### Exercise details
Without pictures, output exactly the lines running from the line containing "Aufmaß-Service (587, 1601)" to the end of the listing below.

------ Dataset entries

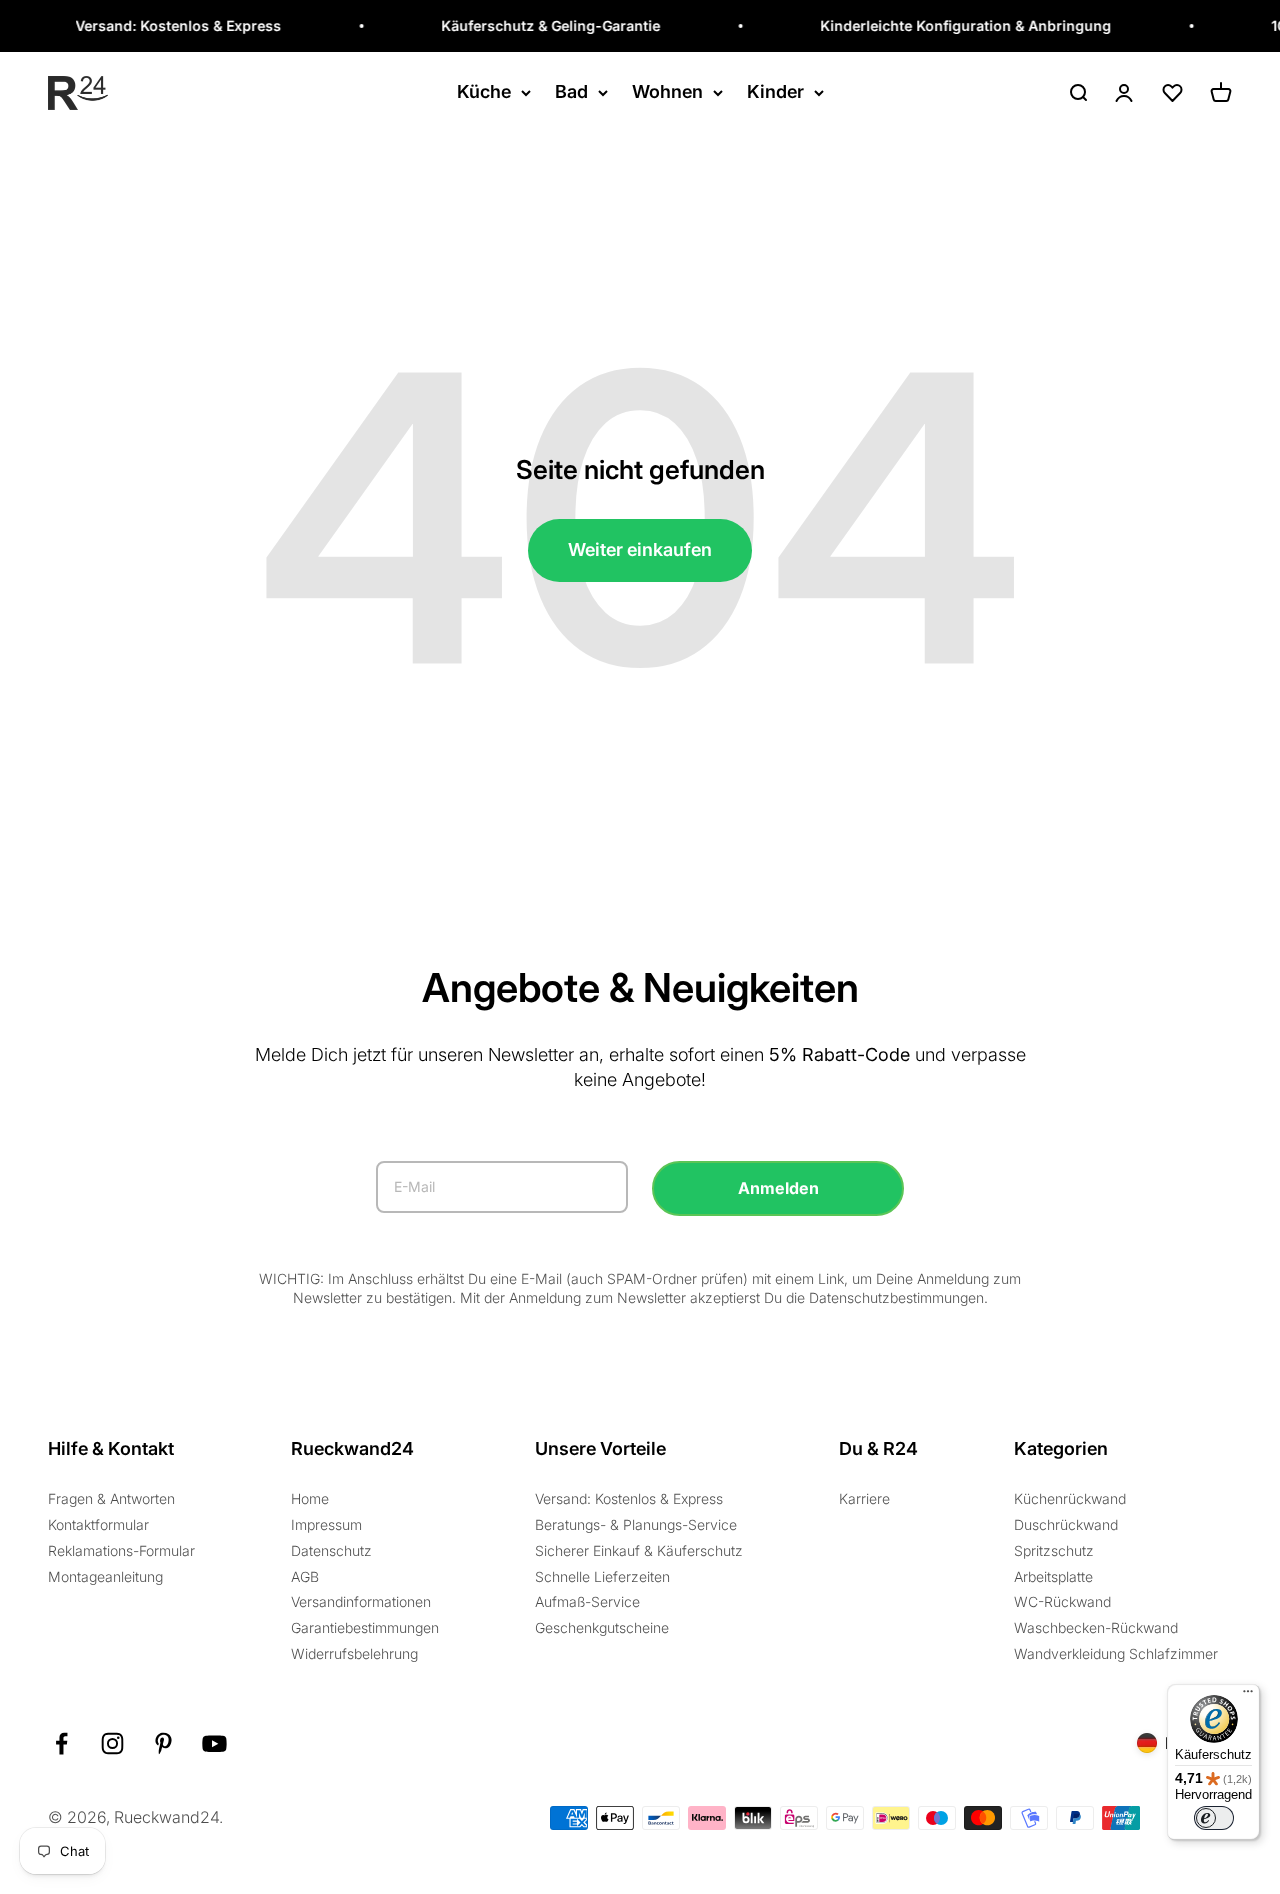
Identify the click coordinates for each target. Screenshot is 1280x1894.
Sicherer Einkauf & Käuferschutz (639, 1550)
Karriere (864, 1498)
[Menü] (1248, 1696)
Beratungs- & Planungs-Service (636, 1524)
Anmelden (778, 1188)
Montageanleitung (105, 1576)
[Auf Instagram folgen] (112, 1743)
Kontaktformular (98, 1524)
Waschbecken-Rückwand (1096, 1627)
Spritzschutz (1054, 1550)
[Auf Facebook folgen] (61, 1743)
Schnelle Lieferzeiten (602, 1576)
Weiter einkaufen (640, 549)
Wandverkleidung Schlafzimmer (1116, 1653)
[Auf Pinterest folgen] (163, 1743)
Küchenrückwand (1070, 1498)
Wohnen (667, 91)
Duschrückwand (1066, 1524)
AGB (305, 1576)
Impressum (326, 1524)
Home (310, 1498)
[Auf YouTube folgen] (214, 1743)
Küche (484, 91)
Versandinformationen (361, 1601)
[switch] (1214, 1818)
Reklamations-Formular (121, 1550)
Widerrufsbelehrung (354, 1653)
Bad (571, 91)
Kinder (775, 91)
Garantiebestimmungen (365, 1627)
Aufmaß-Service (587, 1601)
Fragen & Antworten (111, 1498)
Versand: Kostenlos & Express (629, 1498)
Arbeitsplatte (1053, 1576)
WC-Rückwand (1062, 1601)
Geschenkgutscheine (602, 1627)
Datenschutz (331, 1550)
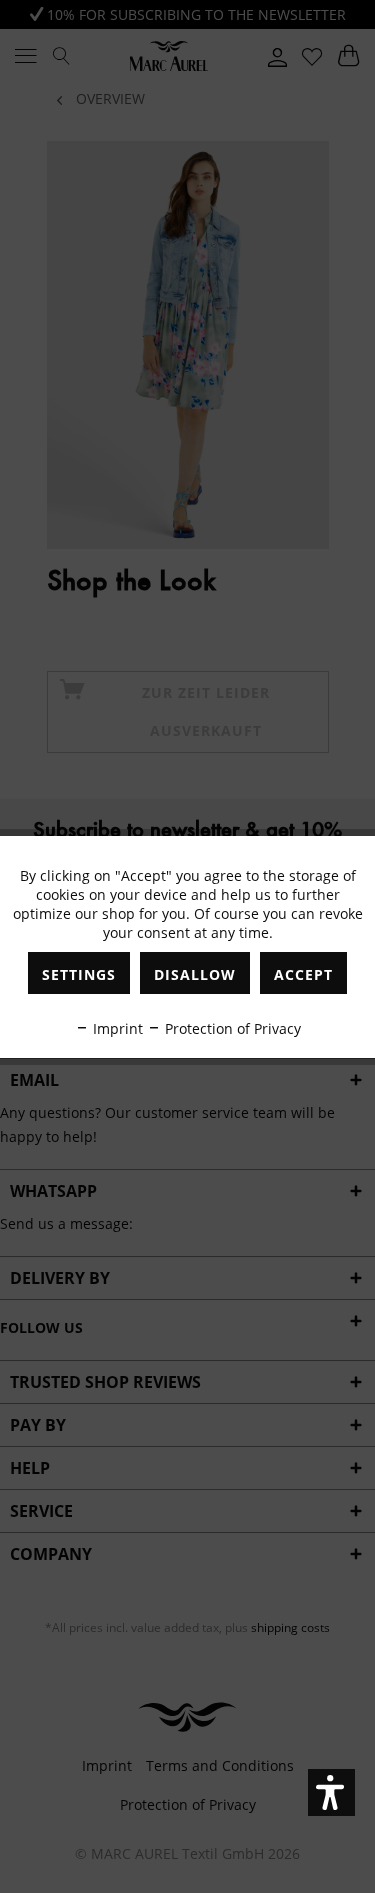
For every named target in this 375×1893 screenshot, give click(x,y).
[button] (331, 1792)
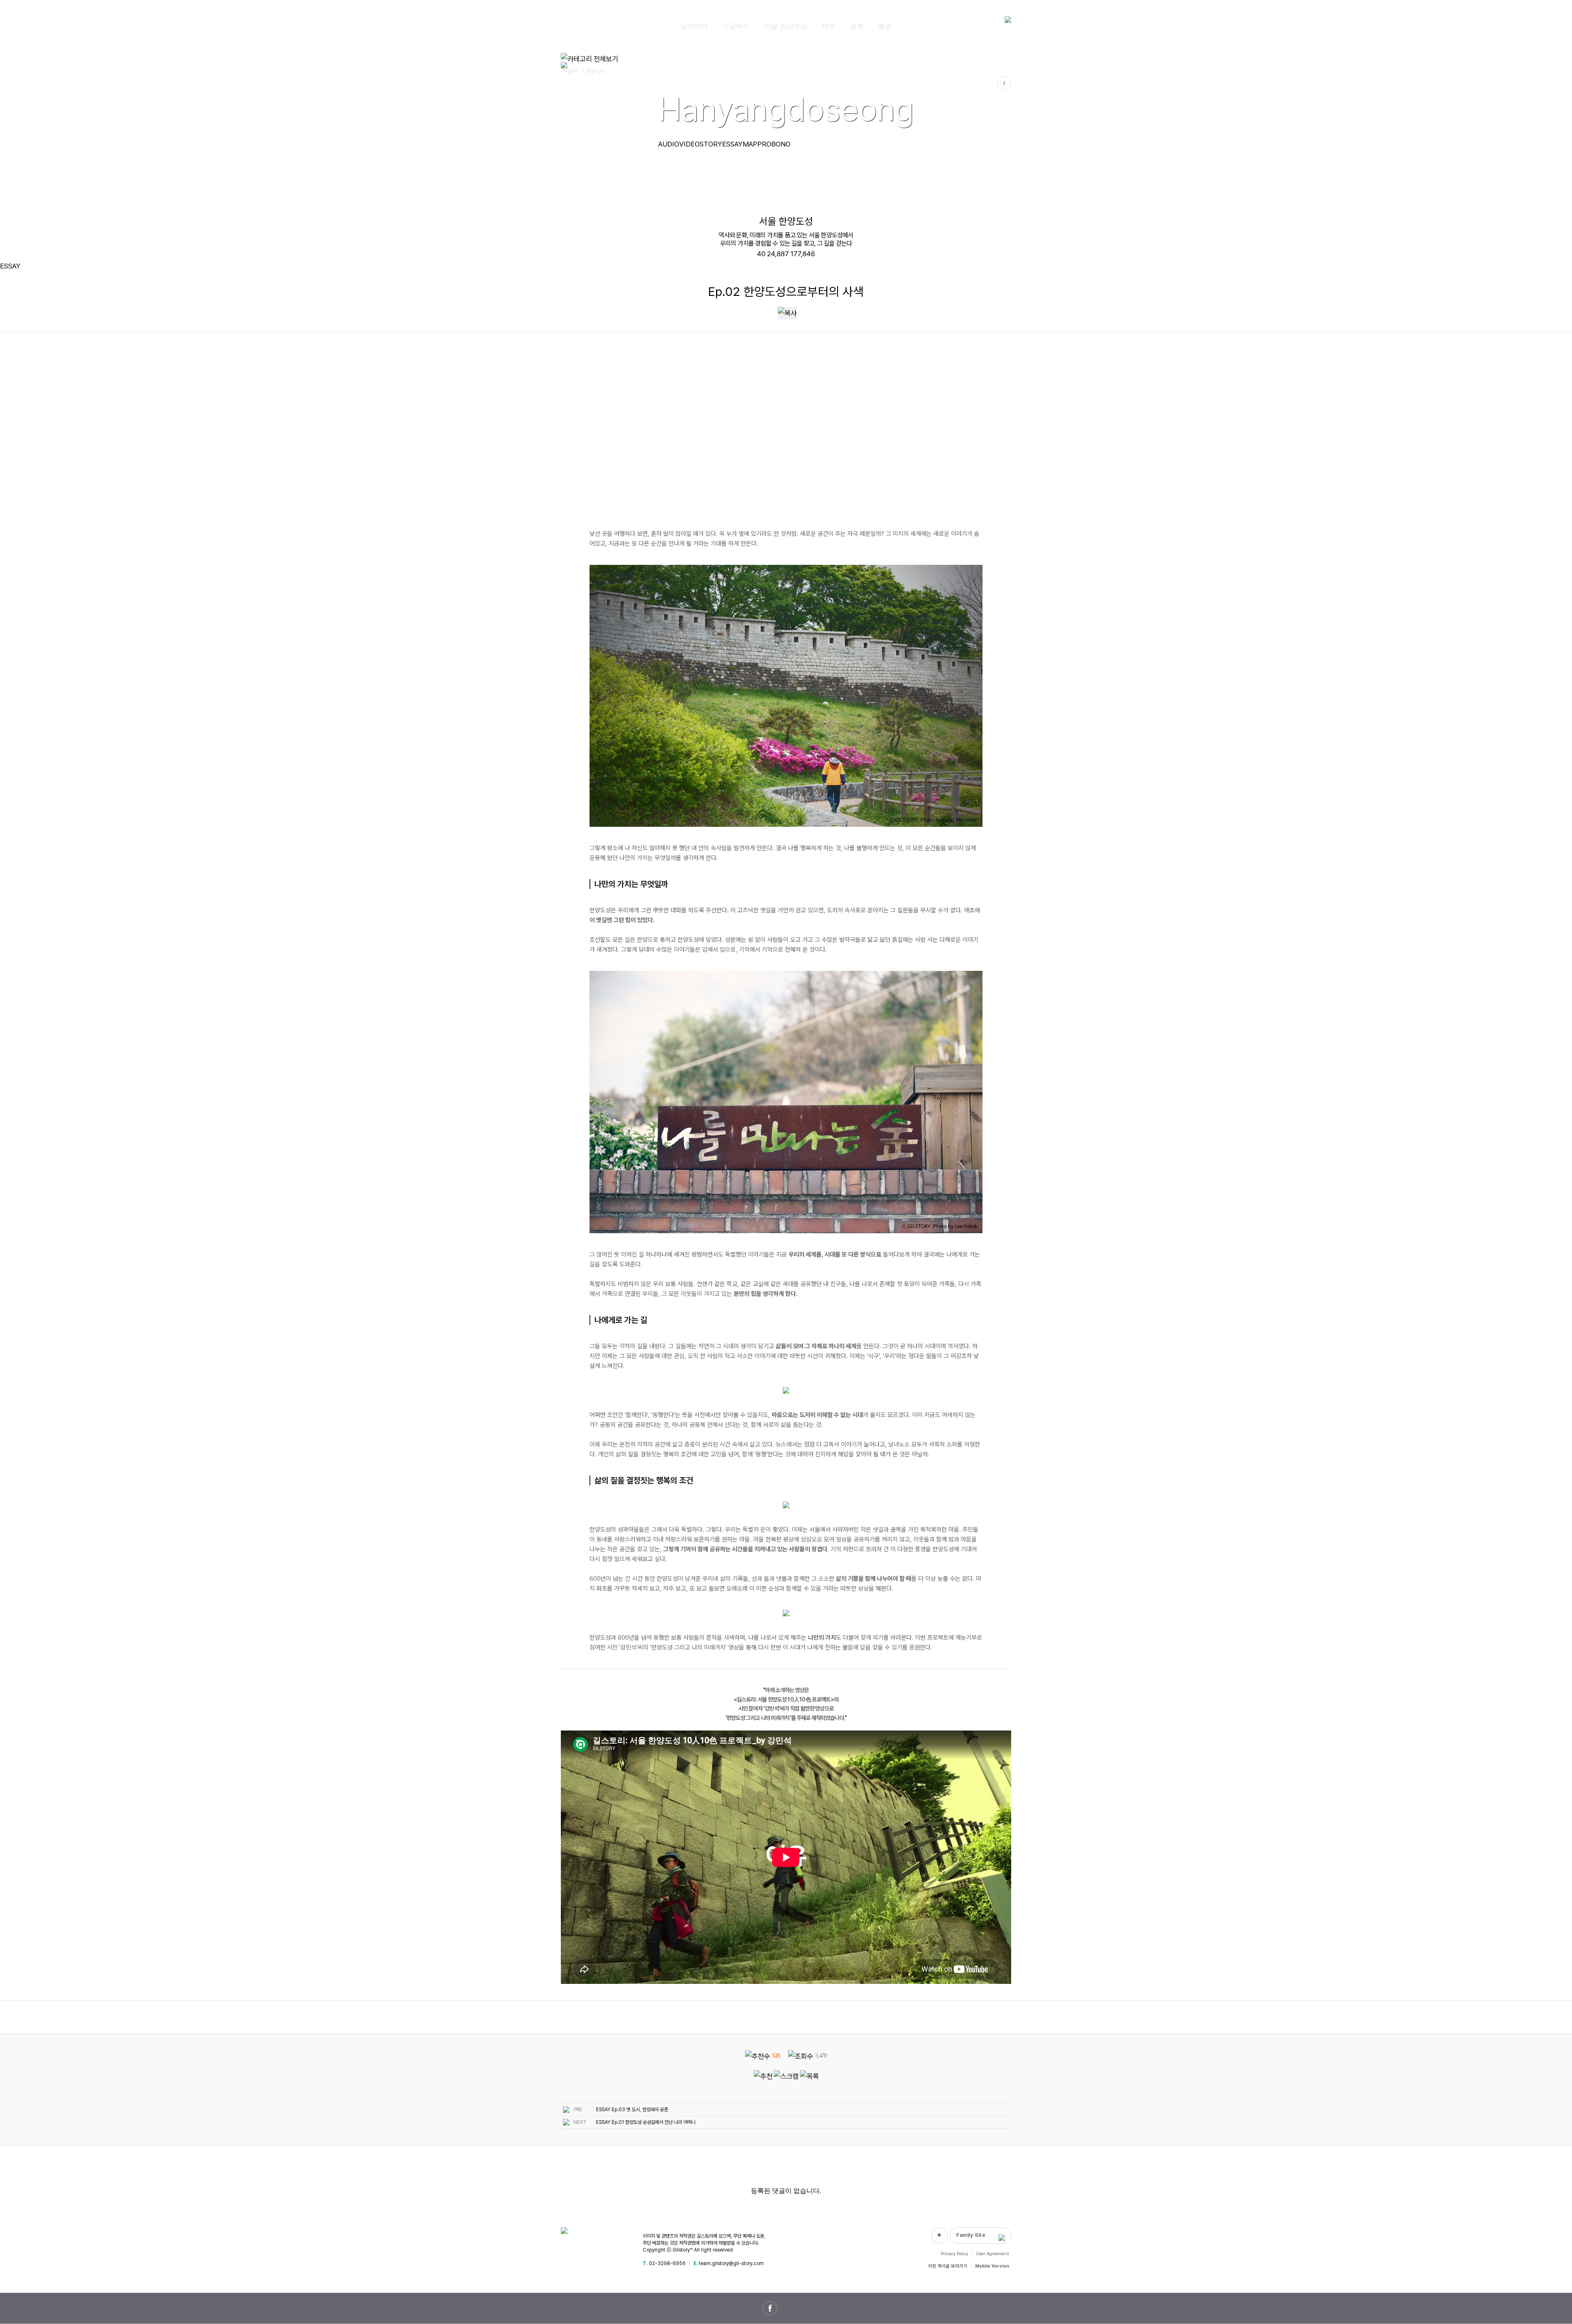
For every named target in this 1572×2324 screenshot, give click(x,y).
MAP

------------

### Exercise response
Aufmaß-Service (587, 1601)
Fragen & Antworten (111, 1498)
Versand: Kostenlos & Express (629, 1498)
Arbeitsplatte (1053, 1576)
WC-Rückwand (1062, 1601)
Geschenkgutscheine (602, 1627)
Datenschutz (331, 1550)
For every named target in this 375×1893 screenshot, give click(x,y).
[button] (331, 1792)
For every named target in this 1572×2324 screenshot, give click(x,y).
MAP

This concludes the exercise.